The agency will also issue guidance related to the data surveillance practices that BNPL lenders should seek to avoid.

Indonesia Launches New Probe Into Google For In-App Payments 'Monopoly'

Indonesia has become the latest country to investigate Google for its “monopolistic” in-app payments policy.

In a statement, the Indonesia Competition Commission (ICC) said it will look into whether Google committed antitrust violations by forcing its own in-app billing system on Android users, while excluding third-party providers.

“The commission suspects that Google has abused its dominant position, conducted conditional sales and discriminatory practices in the distribution of digital applications in Indonesia,” said the ICC.

As reported by VIXIO earlier this month, Indonesia was one of the markets selected by Google to take part in a major pilot of user choice billing.

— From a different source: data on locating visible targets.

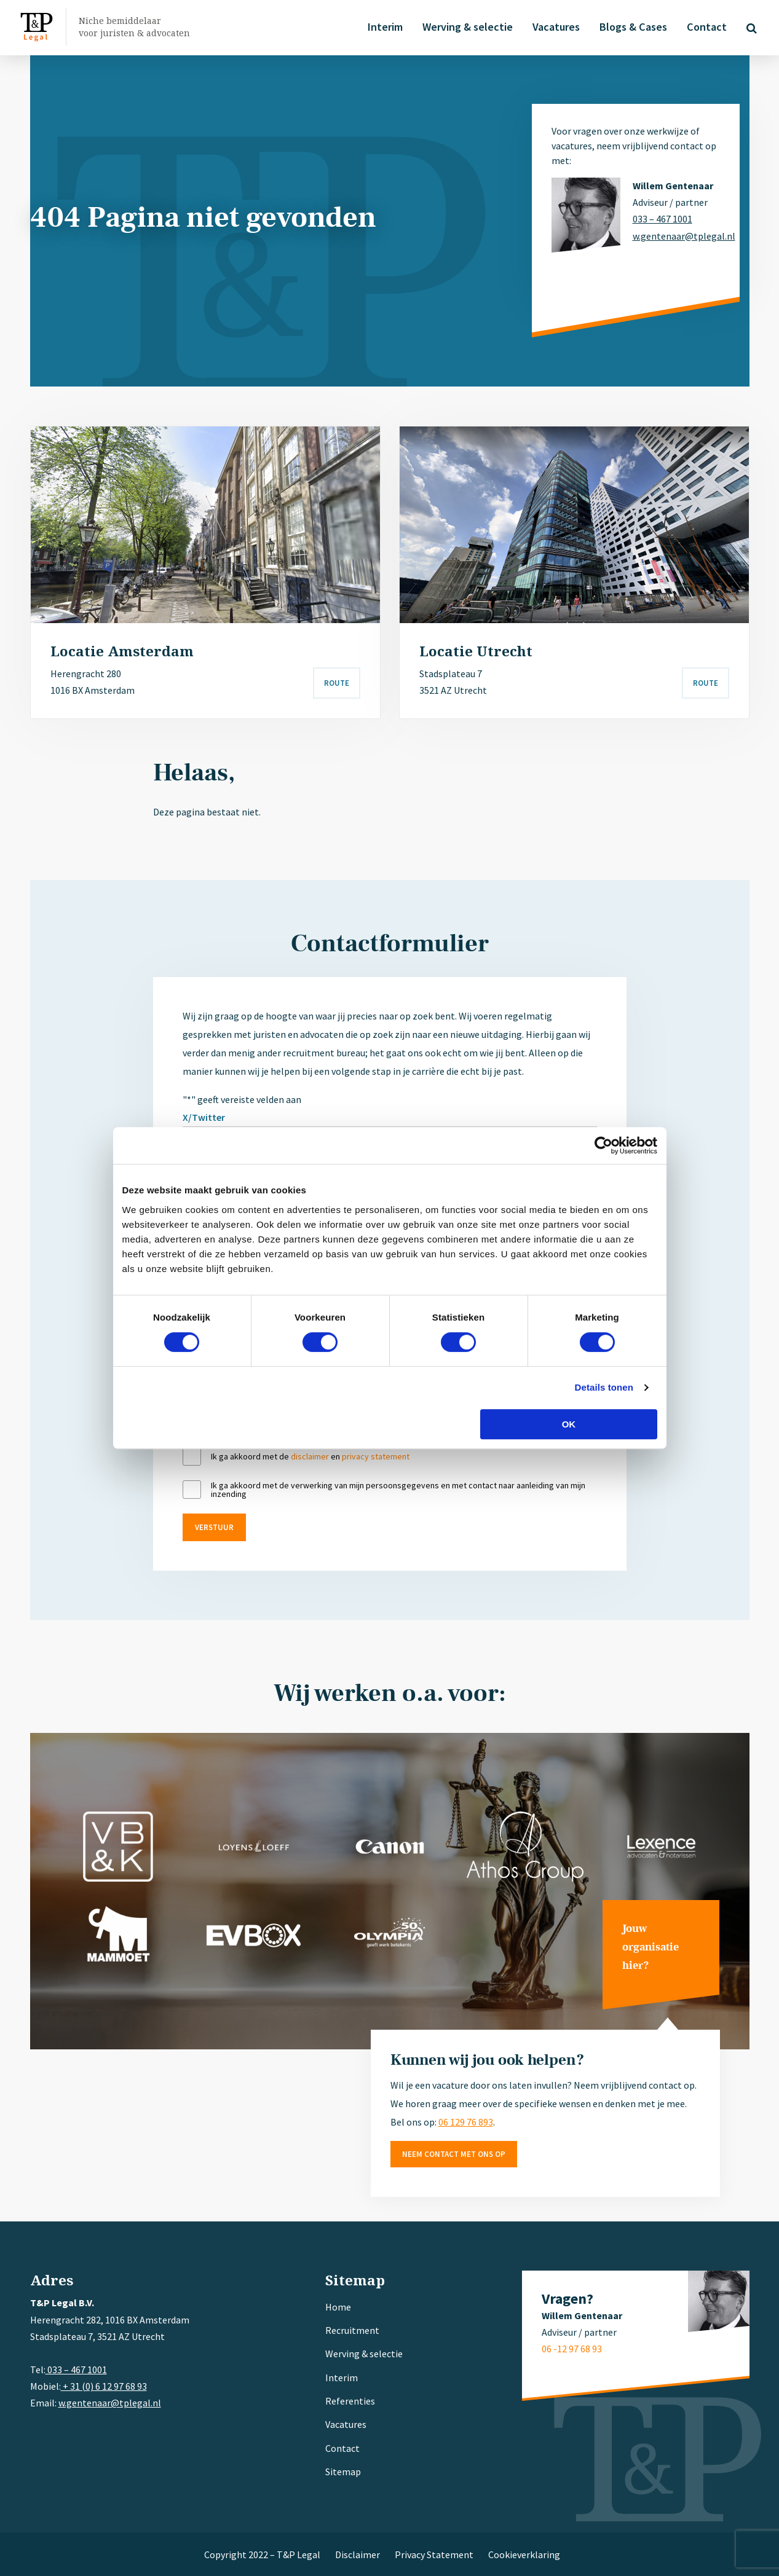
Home (338, 2307)
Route (336, 683)
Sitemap (343, 2471)
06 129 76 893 (465, 2122)
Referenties (350, 2401)
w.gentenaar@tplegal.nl (676, 236)
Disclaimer (357, 2554)
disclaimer (310, 1456)
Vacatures (556, 27)
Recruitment (352, 2330)
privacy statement (375, 1456)
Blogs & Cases (633, 27)
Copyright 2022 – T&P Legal (262, 2554)
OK (569, 1424)
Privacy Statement (434, 2554)
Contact (707, 27)
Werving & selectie (467, 27)
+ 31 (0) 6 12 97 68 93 (104, 2386)
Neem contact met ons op (453, 2154)
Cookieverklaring (524, 2554)
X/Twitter (204, 1117)
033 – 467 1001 (662, 219)
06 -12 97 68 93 (572, 2348)
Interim (385, 27)
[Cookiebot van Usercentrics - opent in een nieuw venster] (603, 1145)
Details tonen (604, 1387)
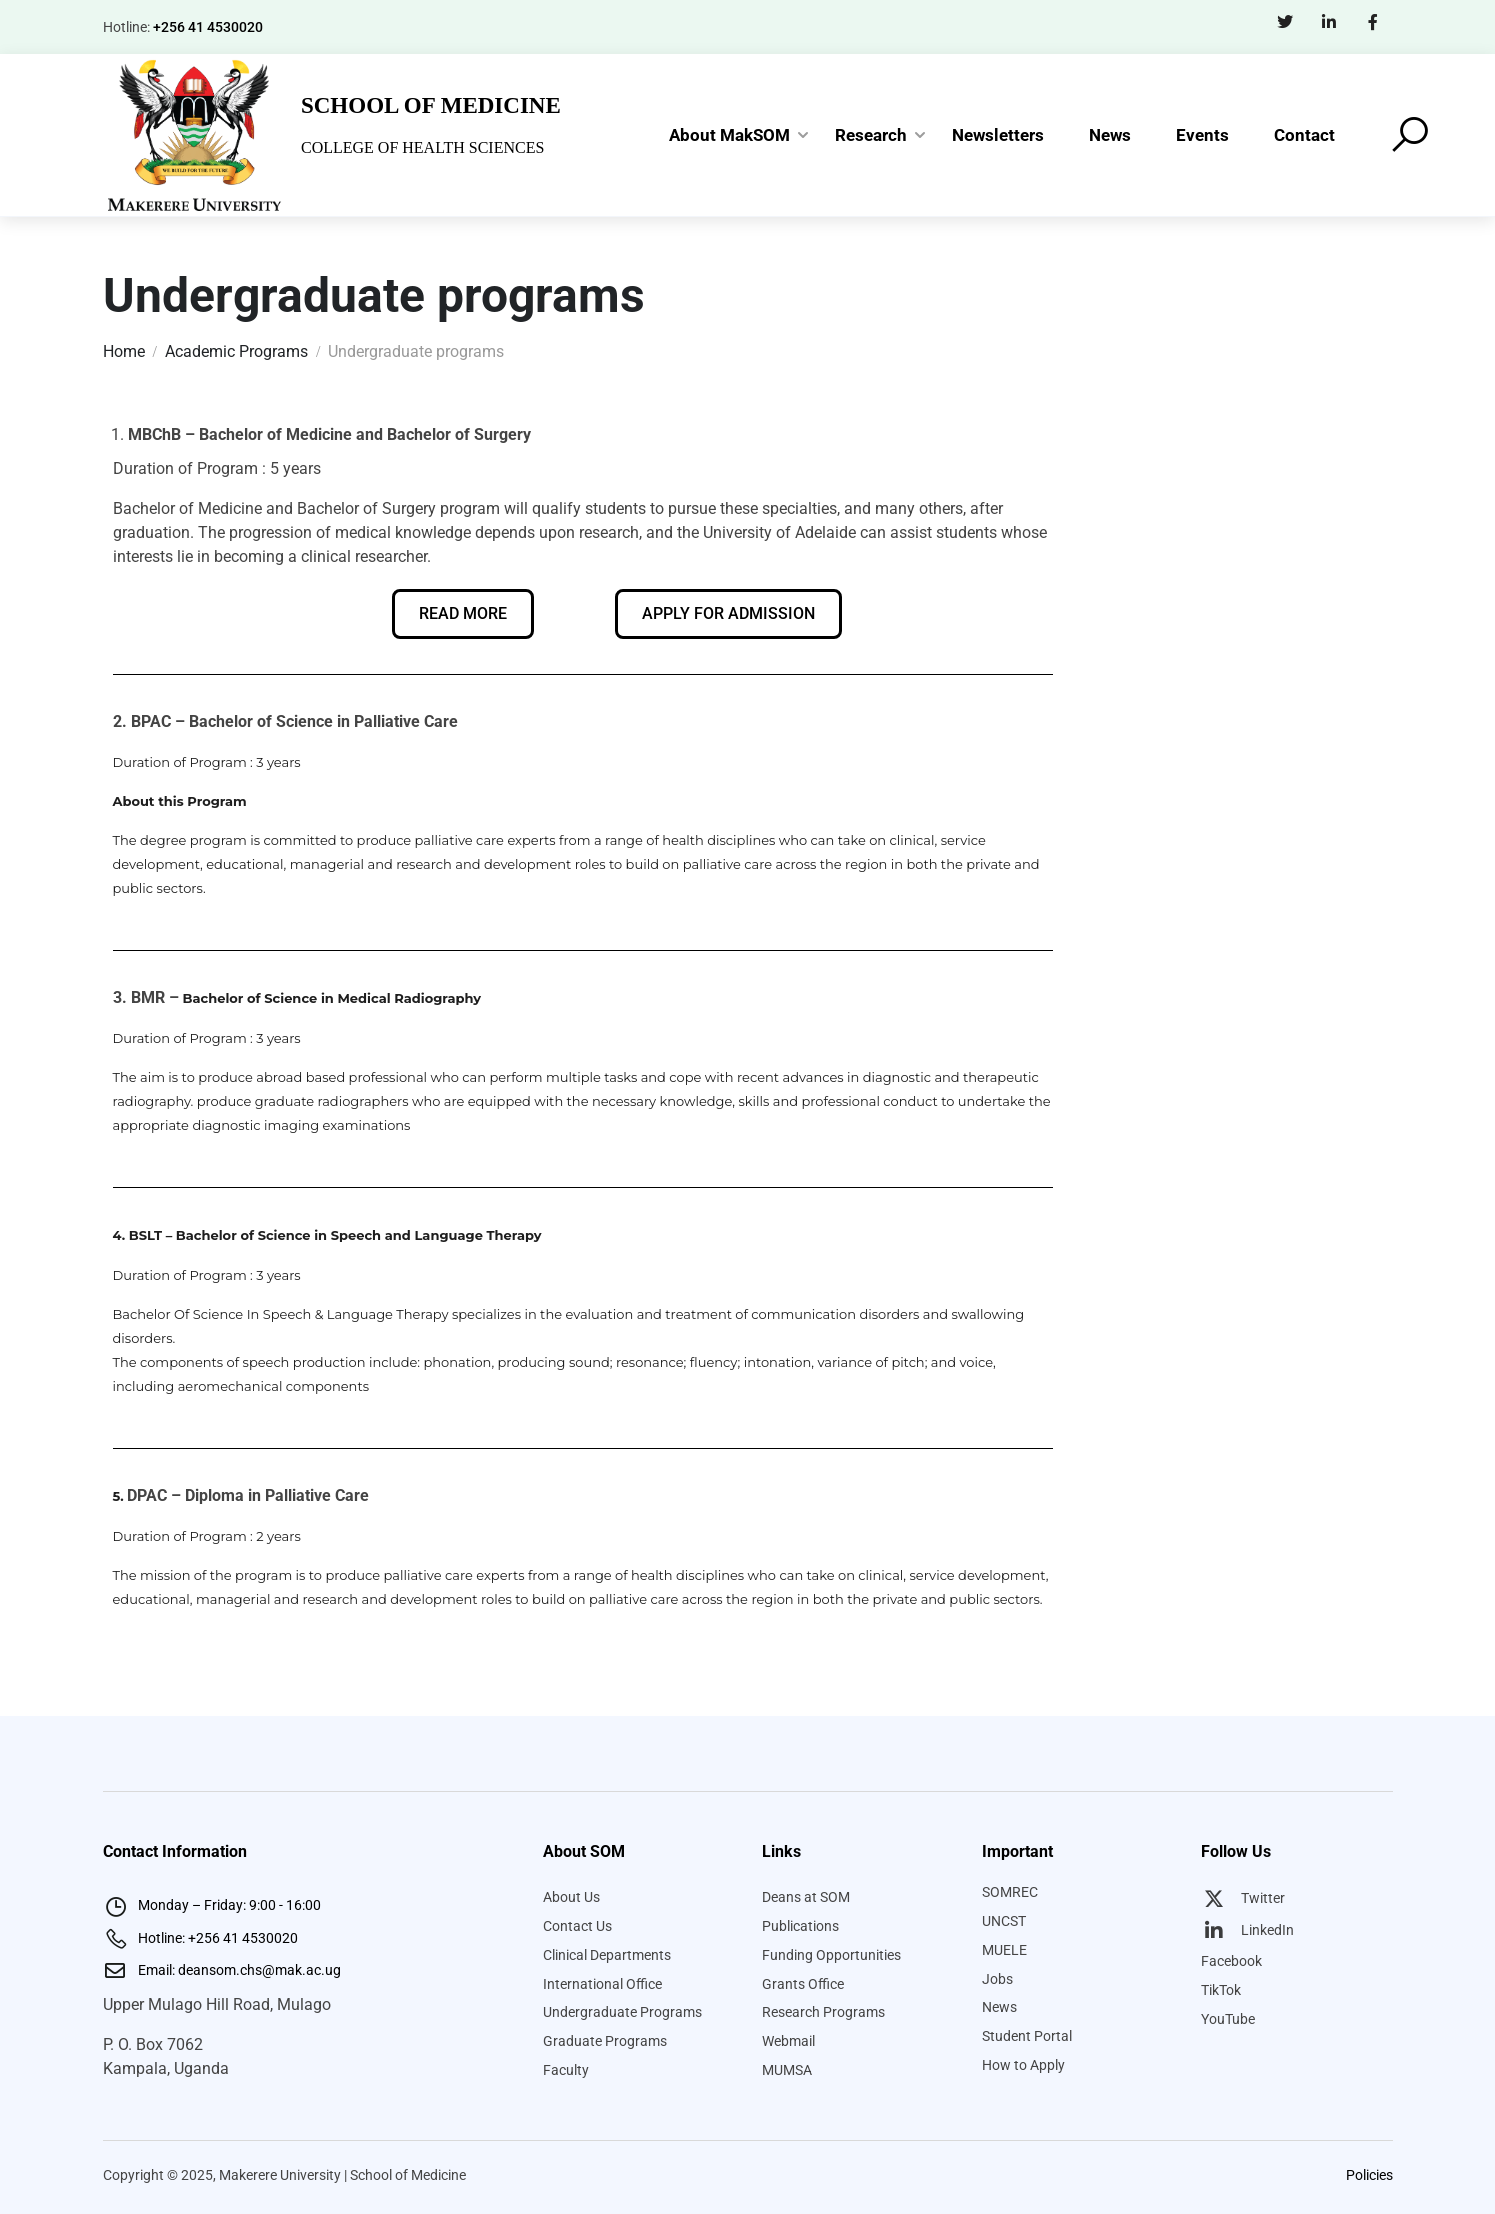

This allows Android app developers to install third-party billing systems and when used to pay for goods or services within the app, developers will save 4 percentage points on Google’s usual commission fees.

Danske Bank Hit By €1.8m Fine Due To Anti-Money Laundering Failures

Denmark’s largest bank has been issued a €1.8m fine by the Central Bank of Ireland (CBI) for three breaches of the country’s anti-money laundering (AML) and counter-terrorist financing laws.

According to the CBI, all three breaches took place between 2010 and 2019, and all stemmed from the bank’s failure to ensure that its automated transaction monitoring system was correctly monitoring its Irish subsidiary.

In 2015, the CBI said that Danske Bank became aware that its transaction monitoring system was wrongly filtering out certain customer transactions. 

However, the bank failed to notify its Irish subsidiary and did not take action until four years later.

Between 2015 and 2019, the CBI estimates that almost 350,000 transactions processed by the Irish subsidiary were not monitored for money laundering or terrorist financing risk.

This represents 1 in 40 of all transactions processed by the Irish subsidiary during that period.